◆ TASK GOAL:
Reproduce the part of the lines below that opens with the line containing "Switch to the Revisions tab" and closes with the line containing "click(41, 58)", both ends included.

(Target pointing data)
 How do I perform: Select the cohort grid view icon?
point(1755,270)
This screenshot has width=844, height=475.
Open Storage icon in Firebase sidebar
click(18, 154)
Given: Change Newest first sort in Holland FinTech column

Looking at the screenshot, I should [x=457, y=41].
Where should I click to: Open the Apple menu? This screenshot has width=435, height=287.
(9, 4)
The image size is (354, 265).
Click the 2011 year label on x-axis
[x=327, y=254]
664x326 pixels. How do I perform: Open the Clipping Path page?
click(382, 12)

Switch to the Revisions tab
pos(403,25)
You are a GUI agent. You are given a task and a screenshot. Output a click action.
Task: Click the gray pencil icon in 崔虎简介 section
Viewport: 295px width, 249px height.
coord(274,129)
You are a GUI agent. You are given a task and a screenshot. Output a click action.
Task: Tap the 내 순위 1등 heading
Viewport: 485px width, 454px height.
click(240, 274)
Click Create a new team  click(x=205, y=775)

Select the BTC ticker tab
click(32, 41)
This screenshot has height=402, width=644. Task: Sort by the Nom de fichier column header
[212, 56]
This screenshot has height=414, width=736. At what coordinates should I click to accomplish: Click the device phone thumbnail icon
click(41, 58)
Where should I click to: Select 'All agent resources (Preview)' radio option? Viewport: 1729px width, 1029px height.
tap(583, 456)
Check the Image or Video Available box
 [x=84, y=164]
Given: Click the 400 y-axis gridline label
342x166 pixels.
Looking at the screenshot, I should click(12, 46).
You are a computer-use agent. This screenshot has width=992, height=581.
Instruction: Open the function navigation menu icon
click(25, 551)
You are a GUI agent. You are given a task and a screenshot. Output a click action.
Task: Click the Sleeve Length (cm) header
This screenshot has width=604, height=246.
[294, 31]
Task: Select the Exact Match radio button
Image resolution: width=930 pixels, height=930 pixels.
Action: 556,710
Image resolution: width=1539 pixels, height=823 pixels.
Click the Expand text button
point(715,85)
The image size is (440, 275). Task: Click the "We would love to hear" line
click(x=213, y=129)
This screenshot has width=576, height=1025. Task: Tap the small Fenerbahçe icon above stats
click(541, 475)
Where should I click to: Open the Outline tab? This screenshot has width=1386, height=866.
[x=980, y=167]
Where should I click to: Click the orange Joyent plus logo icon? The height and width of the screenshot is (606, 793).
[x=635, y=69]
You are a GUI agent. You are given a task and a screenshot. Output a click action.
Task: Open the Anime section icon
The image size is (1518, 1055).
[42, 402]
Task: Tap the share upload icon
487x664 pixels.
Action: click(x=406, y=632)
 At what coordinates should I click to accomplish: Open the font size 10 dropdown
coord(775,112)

◆ ANSWER TO THE PROBLEM:
Switch to the Revisions tab
pos(403,25)
You are a GUI agent. You are given a task and a screenshot. Output a click action.
Task: Click the gray pencil icon in 崔虎简介 section
Viewport: 295px width, 249px height.
coord(274,129)
You are a GUI agent. You are given a task and a screenshot. Output a click action.
Task: Tap the 내 순위 1등 heading
Viewport: 485px width, 454px height.
click(240, 274)
Click Create a new team  click(x=205, y=775)

Select the BTC ticker tab
click(32, 41)
This screenshot has height=402, width=644. Task: Sort by the Nom de fichier column header
[212, 56]
This screenshot has height=414, width=736. At what coordinates should I click to accomplish: Click the device phone thumbnail icon
click(41, 58)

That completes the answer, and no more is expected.